"Oğlum biliyorsun baban artık hakkın rahmetine kavuştu ve bu soy sana kaldı şimdi bu görevi sen üstleneceksin!?"
"Biliyorum ana merak etme sen, ben var oldukça bu soy hep devam edecektir.!"
"Oğlum bide seninle mühim bir konu hakkında konuşmak için geldim!"
Anam yine kız meselesini açacaktı.
"Buyur ana seni dinliyorum nedir seni bu kadar endişelendiren!?"
"Oğlum yaşında geldi ve geçiyor artık babanda yok bu görevi ben üstlenmek zorundayım seni evlendirmek istiyorum!?"
Anama doğru dönen keskin bakışlarım ile anama cevap verdim.
"Ana ben ne zaman istersem o zaman evlenirim.Daha aklımda kimse yok!"
"Oğlum sen merak etme benim aklımda birisi var eğer sende evet dersen bugün ailesine haber sallarım !?"

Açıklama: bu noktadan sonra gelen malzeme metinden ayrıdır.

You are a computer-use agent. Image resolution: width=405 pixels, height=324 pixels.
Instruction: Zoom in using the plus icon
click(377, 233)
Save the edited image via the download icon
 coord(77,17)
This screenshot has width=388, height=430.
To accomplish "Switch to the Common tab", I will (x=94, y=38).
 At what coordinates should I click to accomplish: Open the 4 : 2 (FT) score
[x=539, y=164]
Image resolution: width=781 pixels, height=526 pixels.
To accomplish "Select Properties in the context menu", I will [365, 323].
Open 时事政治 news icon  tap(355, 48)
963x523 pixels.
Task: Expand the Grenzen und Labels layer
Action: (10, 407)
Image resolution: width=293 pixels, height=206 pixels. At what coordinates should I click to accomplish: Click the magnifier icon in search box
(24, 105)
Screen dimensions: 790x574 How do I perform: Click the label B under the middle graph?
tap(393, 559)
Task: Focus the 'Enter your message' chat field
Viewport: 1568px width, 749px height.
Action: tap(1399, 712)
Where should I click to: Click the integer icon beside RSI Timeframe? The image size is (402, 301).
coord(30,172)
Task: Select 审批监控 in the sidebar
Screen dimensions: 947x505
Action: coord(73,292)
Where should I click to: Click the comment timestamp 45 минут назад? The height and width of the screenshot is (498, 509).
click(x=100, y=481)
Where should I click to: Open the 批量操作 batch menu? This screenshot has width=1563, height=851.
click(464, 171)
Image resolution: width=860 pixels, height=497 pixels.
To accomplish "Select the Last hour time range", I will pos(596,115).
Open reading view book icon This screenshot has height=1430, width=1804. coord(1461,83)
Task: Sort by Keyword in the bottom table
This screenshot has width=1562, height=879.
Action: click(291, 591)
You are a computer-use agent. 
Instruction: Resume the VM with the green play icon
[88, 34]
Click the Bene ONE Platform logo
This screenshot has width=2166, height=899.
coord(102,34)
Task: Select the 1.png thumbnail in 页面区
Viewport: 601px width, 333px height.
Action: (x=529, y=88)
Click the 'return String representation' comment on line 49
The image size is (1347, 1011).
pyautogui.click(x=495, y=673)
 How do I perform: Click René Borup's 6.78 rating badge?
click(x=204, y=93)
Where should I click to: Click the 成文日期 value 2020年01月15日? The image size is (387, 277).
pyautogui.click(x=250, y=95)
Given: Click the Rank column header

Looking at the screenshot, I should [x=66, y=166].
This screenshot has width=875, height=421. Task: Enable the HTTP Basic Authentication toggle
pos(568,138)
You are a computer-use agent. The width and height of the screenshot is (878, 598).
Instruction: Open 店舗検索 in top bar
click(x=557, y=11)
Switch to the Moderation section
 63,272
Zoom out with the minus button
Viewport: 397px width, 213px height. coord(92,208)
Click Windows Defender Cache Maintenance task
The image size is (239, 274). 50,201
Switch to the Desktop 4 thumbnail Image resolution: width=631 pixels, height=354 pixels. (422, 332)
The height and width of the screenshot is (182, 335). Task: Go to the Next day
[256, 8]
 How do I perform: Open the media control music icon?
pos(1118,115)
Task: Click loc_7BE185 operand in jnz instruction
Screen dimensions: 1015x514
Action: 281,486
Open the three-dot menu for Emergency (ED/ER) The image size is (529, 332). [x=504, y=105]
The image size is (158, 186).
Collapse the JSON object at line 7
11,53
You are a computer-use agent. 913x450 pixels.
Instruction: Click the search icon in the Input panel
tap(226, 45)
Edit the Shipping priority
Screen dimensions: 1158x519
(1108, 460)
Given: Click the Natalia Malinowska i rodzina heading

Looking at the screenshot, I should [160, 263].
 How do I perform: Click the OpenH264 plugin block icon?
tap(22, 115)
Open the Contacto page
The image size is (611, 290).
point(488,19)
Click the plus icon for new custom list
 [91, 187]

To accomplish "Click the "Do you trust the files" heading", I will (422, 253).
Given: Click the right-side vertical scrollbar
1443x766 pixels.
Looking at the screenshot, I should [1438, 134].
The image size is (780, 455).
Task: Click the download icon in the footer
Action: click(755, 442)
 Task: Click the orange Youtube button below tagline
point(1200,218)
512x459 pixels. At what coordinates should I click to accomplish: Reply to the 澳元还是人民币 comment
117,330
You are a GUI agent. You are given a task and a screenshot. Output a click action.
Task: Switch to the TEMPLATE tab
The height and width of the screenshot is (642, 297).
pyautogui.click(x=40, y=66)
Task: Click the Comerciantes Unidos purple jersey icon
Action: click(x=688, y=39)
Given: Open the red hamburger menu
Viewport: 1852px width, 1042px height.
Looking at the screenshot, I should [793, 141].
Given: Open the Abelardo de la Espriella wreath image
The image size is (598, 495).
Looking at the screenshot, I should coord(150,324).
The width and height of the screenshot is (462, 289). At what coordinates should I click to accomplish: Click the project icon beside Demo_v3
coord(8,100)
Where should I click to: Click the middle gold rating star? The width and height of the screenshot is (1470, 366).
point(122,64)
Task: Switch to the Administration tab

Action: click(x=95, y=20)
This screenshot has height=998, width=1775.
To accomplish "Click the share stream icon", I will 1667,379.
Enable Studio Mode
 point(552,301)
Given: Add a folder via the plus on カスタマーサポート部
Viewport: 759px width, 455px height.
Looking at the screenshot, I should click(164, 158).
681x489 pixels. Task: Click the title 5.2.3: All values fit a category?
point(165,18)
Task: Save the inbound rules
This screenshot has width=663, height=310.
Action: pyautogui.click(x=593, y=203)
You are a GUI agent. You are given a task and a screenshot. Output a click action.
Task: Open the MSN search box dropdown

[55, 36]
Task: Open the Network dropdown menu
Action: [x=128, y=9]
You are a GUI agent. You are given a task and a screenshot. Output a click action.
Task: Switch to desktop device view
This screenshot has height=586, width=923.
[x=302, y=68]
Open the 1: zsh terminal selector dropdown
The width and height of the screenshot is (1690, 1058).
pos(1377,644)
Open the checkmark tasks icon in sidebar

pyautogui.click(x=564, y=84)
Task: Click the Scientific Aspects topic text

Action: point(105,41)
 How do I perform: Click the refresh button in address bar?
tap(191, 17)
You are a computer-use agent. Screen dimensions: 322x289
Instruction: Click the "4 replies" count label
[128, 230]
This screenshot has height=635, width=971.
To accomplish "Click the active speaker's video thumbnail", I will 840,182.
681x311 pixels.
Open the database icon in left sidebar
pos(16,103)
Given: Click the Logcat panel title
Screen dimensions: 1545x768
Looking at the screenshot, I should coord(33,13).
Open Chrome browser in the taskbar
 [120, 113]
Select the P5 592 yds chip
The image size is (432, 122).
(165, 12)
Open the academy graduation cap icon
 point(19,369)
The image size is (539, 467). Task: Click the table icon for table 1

"Ana bakıyorum da oğlunu biran önce kaptırmak niyetindesin!?"
Anam bana bakarak gülümseyip konuştu.
"Benim oğlum kaptırılcak birisi değil benim oğlum Mardin'in soylu ailesinin ağası!"
Anamın bir an önce benim kararımı alıp ailesine haber salmak istiyordu.Babamdan sonra bir tek anama bağlı olmuştum onu kırmak istemiyordum.Anam tam üzgün bir vaziyette kapıdan çıkacakken yüksek sesle konuşup anamı kapı arasında durdurdum.
"Tamam ana ama bir şartla oda sana kıyamadığım dan eğer ki kızı beğenmezsen yada bana uygun değilse kabul etmem ve sende bu konuyu bir daha açmayacaksın ben açana kadar!"
Söylediğim şey ile anamın gözlerinin içi parladı ve şöyle dedi.
"Sen hiç merak etme oğlum sana öyle güzel bir kız bulmuşum ki görünce seninde nutkun tutulacak emin ol!"
"Ana ben sadece senin için geleceğim.Geldiğimi başka bir şeye bağlamayın sadece gideceğiz.Bu iş olmaz diyeyim!?"
İçinden sessizce fısıldayan anam.
"Hele sen gel ben nasıl da bu evliliğin olmasını sağlıyorum!"
"Ana bir şeymi dedin!?"
"Yok oğlum sadece şey dedim
her şey zamanla elbet hele sen gel o iş olur!"
"Ana!!!"
Sert bakışlarımı anama çevirince
Anam hemen aşağıya inip Fatma hanımı çağırtıp onunla beraber Celal Ağa'nın konağına haber yollamaya gönderecekti.
Bu kadınları anlayamıyorum benim işim gücüm varken neler ile uğraştırıyorlar beni.